Today I cleaned out the tote bag I brought to every chemo.  It felt good to know I wouldn't need it anymore.  At the same time, in doing so, I feel like I have no idea what I'm supposed to do next.  I've spent five months working at home one week, in the office another; half-expecting an allergic reaction with every infusion; not eating ice cream every other week to avoid the cold sensitivity frog in my throat; not planning on being able to do much of anything from late on day two through day four; enjoying the week "off" as much as I could until the anxiety of the next infusion set in.  It wasn't anything I wanted to do but at least it was some kind of schedule; a known, relatively predictable structure I adapted to and could navigate.

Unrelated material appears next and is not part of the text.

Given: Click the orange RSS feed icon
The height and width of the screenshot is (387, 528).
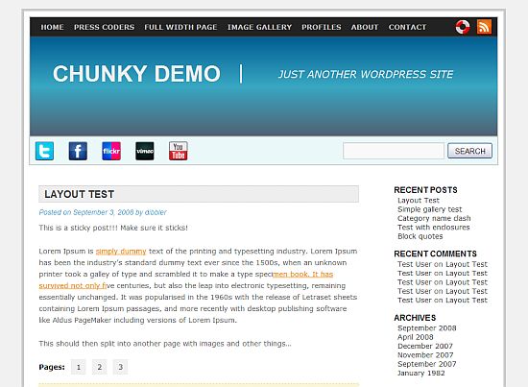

Now it's just unknown.  I've heard lots of stories from nurses, doctors, and friends about what I can expect from radiation.  I'm expecting it will be physically easier and logistically horrible.  I wish I could just schedule all the appointments - the known scheduling unknown really eats at me.  I'm nothing if not efficient.  Not scratching that itch is making me anxious.

I won't have another scan until after radiation.  For all intents and purposes I have been cancer-free since the second surgery.  Of course there is no way to know if this cancer will ever come back, but somehow, the idea of not fighting it anymore once radiation is over also makes me anxious.  I guess the answer to that is to keep fighting somehow - eat right, exercise, love my family, do my best at everything, and appreciate each day I wake up.  Live in the moment.  There are no guarantees.

Course 12 - I'M FREE

The final pump disconnect is complete.  I am free.  It's day 3 so I still feel like crap but at least no more pumps are in my future!!!